Task
A word-for-word copy of the lines from the one holding "Screen dimensions: 1024x630" through the final line of the records below is the only output asked for.

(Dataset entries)
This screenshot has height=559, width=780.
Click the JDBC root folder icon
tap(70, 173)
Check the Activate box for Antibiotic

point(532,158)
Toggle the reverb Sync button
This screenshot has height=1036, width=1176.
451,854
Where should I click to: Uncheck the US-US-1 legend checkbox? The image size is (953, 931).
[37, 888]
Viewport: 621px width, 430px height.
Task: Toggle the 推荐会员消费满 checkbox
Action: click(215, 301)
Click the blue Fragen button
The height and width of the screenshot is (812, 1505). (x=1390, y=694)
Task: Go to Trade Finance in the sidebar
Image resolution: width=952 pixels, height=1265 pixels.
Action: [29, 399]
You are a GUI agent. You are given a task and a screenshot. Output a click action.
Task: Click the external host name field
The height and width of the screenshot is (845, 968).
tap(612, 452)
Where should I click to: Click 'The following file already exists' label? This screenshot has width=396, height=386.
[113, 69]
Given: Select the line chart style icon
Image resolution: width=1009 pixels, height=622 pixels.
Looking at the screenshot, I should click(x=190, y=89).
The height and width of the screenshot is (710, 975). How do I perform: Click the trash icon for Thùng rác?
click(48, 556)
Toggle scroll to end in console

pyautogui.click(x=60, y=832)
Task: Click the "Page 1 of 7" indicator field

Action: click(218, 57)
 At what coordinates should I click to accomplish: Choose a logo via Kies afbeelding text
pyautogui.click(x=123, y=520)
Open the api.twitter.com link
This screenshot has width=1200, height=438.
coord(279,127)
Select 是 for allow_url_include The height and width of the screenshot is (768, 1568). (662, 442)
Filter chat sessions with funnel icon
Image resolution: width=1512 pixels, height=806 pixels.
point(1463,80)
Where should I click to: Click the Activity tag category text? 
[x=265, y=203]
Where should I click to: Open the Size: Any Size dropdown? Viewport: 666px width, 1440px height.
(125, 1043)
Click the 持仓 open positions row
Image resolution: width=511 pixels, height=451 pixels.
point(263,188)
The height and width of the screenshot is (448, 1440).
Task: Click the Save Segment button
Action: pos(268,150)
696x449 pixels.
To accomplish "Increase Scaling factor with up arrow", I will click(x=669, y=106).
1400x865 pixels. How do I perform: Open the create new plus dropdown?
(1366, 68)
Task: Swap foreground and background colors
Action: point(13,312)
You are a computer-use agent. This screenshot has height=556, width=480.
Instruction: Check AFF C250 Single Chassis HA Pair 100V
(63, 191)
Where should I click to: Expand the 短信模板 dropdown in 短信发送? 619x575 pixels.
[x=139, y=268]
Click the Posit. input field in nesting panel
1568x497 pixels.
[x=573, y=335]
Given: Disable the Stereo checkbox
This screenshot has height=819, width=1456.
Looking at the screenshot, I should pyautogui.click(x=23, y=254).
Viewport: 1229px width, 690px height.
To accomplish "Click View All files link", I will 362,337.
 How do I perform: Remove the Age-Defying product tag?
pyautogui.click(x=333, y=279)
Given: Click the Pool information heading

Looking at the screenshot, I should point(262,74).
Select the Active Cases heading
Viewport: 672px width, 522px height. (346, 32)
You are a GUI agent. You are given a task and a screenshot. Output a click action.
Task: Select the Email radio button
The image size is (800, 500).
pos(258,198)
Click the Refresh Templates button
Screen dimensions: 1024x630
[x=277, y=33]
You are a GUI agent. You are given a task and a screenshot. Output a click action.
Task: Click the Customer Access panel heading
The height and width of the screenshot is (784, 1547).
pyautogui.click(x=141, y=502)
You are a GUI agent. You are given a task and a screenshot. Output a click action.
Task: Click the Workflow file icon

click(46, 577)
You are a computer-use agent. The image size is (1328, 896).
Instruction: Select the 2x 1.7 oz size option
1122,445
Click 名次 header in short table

Result of the exercise
Screen dimensions: 1024x630
[x=277, y=33]
You are a GUI agent. You are given a task and a screenshot. Output a click action.
Task: Click the Customer Access panel heading
The height and width of the screenshot is (784, 1547).
pyautogui.click(x=141, y=502)
You are a GUI agent. You are given a task and a screenshot. Output a click action.
Task: Click the Workflow file icon

click(46, 577)
You are a computer-use agent. The image size is (1328, 896).
Instruction: Select the 2x 1.7 oz size option
1122,445
Click 名次 header in short table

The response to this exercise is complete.